PowerPC to Core 2 Duo Migration Has Big Payoff for Dictation Software

For the most part, I remain very satisfied with the performance of most tasks I perform on my middle-aged 1.33 GHz 17-inch PowerBook G4, which I bought back in 2006. But not when it comes to dictation. Interestingly, the most dramatic performance boost I’ve realized transitioning from PowerPC to Intel Core 2 Duo is with dictation software.

I’ve been partially dependent on speech recognition since the late 1990s, when chronic polyneuritis flare-ups began to make typing more than a paragraph or two painful to the point of inhibition. Not that the first speech recognition software products for the Mac didn’t inflict their own sort of pain. Articulate Systems’ Power Secretary and its successor Voice Power Pro were based on discrete speech recognition engines requiring you to pause…between…each…word, an unnatural mode of articulation that tended to put a damper on the creative flow.

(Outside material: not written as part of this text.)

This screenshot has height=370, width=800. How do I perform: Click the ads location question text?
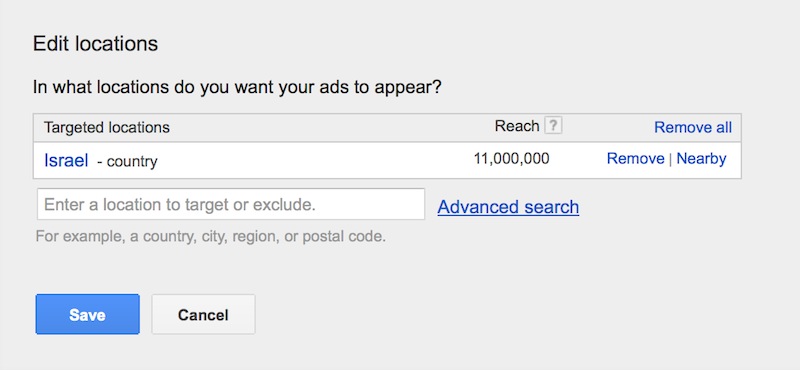(237, 87)
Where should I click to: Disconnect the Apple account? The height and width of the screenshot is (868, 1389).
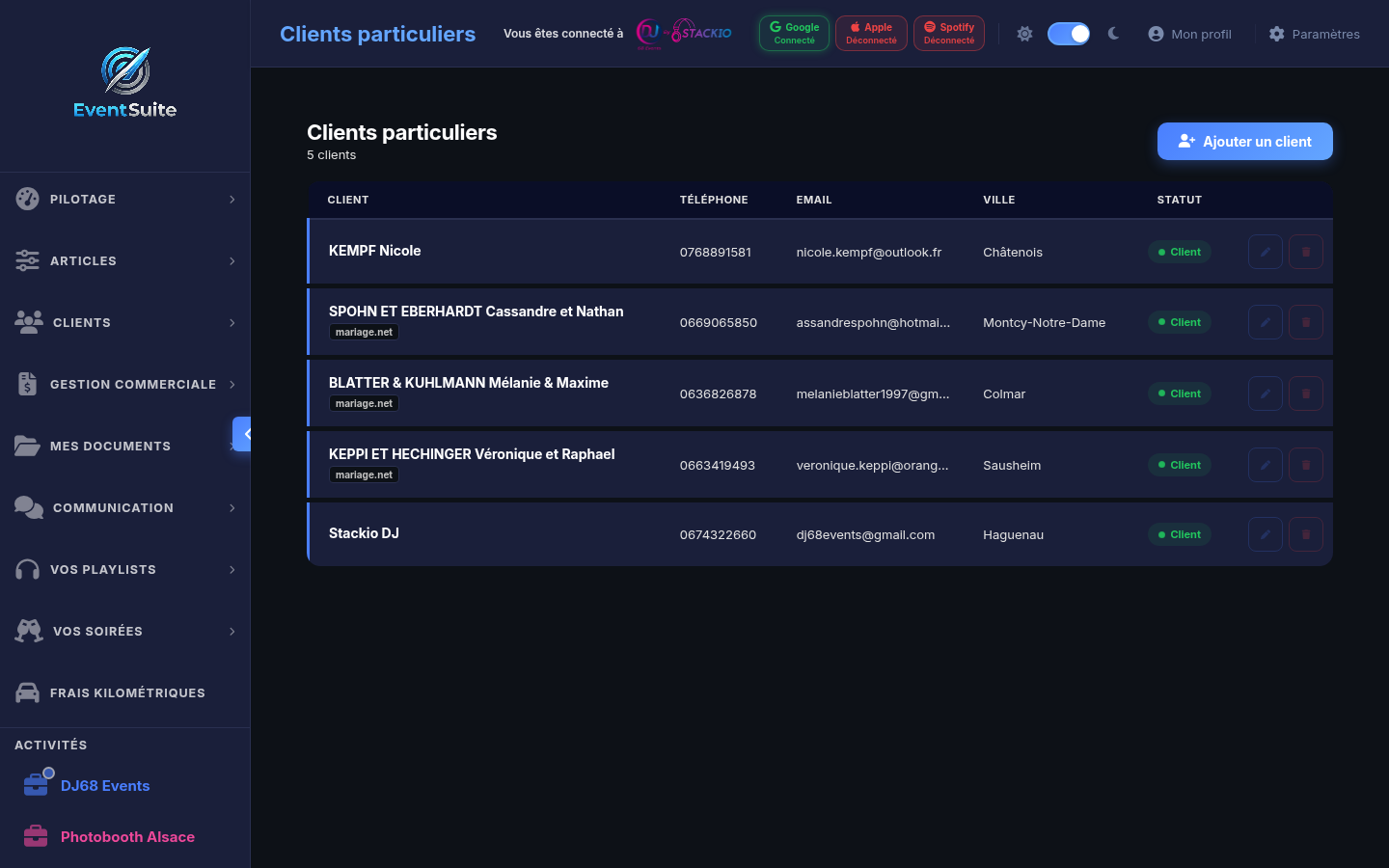click(x=871, y=32)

Continuous speech dictation came along for the Mac with IBM’s ViaVoice Millennium Edition in 1999, and since then speech dictation software has had many incarnations with many speed, stability and accuracy improvements. But even on a fairly powerful G4, like my PowerBook with its 1.5GB of RAM, it still always felt like the computer was working hard to keep up. And that’s because it was. Speech recognition software used for dictation is more complex and demanding of hardware power than most categories of consumer software, excluding perhaps sophisticated gaming and high-end video editing, and the G4 processor was never fully up to the job.

Core 2 Duo in Its Element

However, the potent processing muscle of the Core 2 Duo, which is frankly overkill for most of my computing needs, is right in its element dealing with the processing demands of dictation running MacSpeech’s latest Dictate 1.3 software. Dictate is an Intel-only application based on the superb Dragon NaturallySpeaking speech engine and, even on my modestly powered 2.0GHz unibody MacBook and its standard 2GB of RAM, it feels like it’s keeping pace without breaking a proverbial sweat.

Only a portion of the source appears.